Give reason for the following:
(a) A square can be thought of as a special rectangle.
(b) A rectangle can be thought of as a special parallelogram.
(c) A square can be thought of as a special rhombus.
(d) Squares, rectangles, parallelograms are all quadrilaterals.
(e) Square is also a parallelogram.
(a) Yes a square is special rectangle, as a rectangle has its all angle of 90° and opposite sides are equals to each other. In the case of square all the angles are also of 90° and it has all the sides’ equals to each other.
(b) A rectangle has its all angles of 90° and opposite sides is equals and parallel to each other. A parallelogram also has opposite sides equal and parallel to each other. So we can say that a parallelogram with each angle a right angle becomes a rectangle and this rectangle can be thought of as a special parallelogram.

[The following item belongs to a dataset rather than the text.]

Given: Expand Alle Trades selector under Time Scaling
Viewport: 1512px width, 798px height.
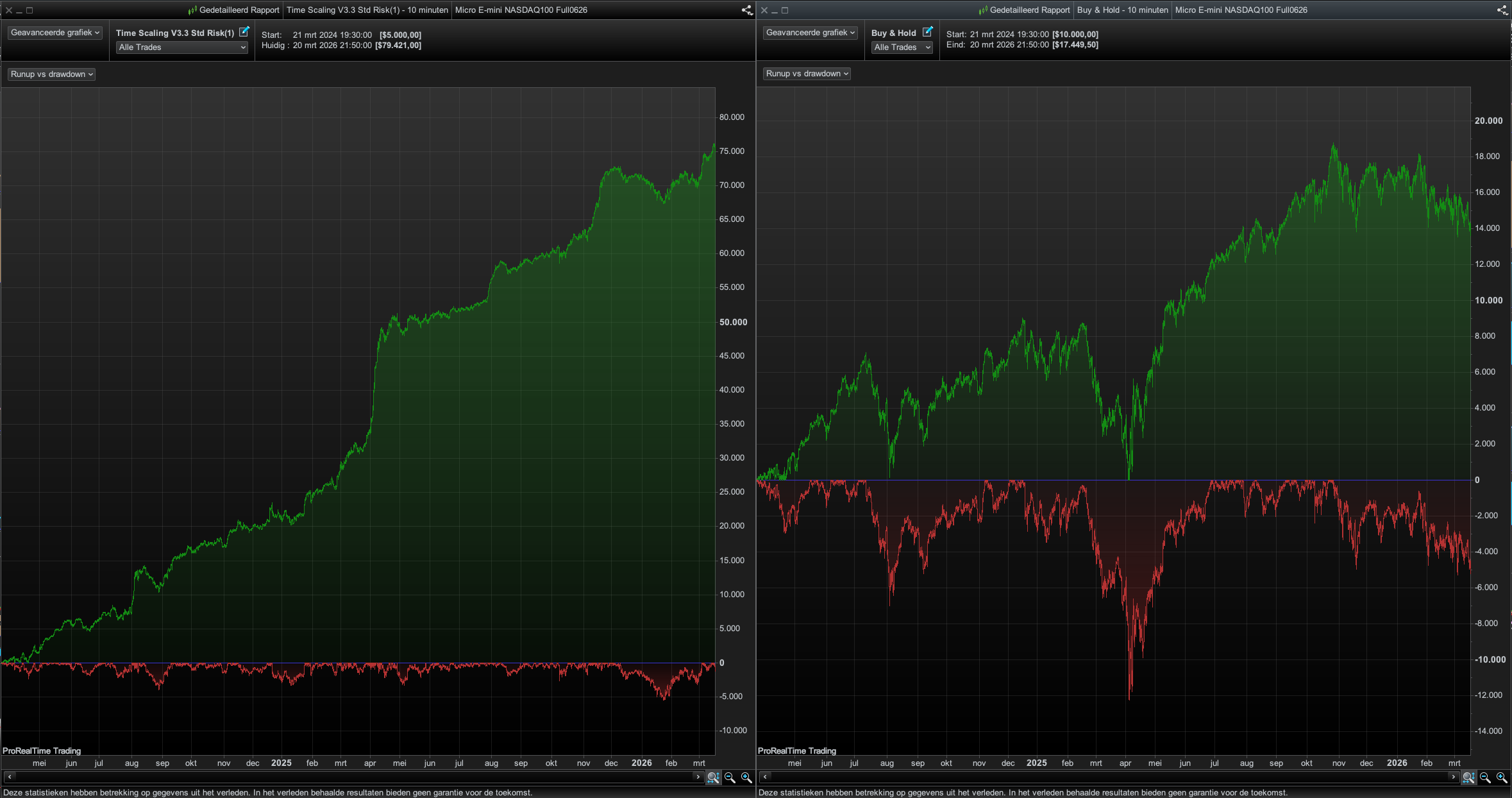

(c) All side of a rhombus are equal and a square also has all sides’ equals to each other with all the interior angles of 90°. A rhombus with each angle a right angle becomes a square. So, a square can be seen as a special rhombus.
(d) Squares, rectangles, parallelograms are all quadrilaterals as all of them have 4 line segments and all are closed figures.
(e) In a parallelogram opposite sides are equal and parallel and in a square opposite sides are equal and all the sides have same length so yes a square can be seen as a special parallelogram.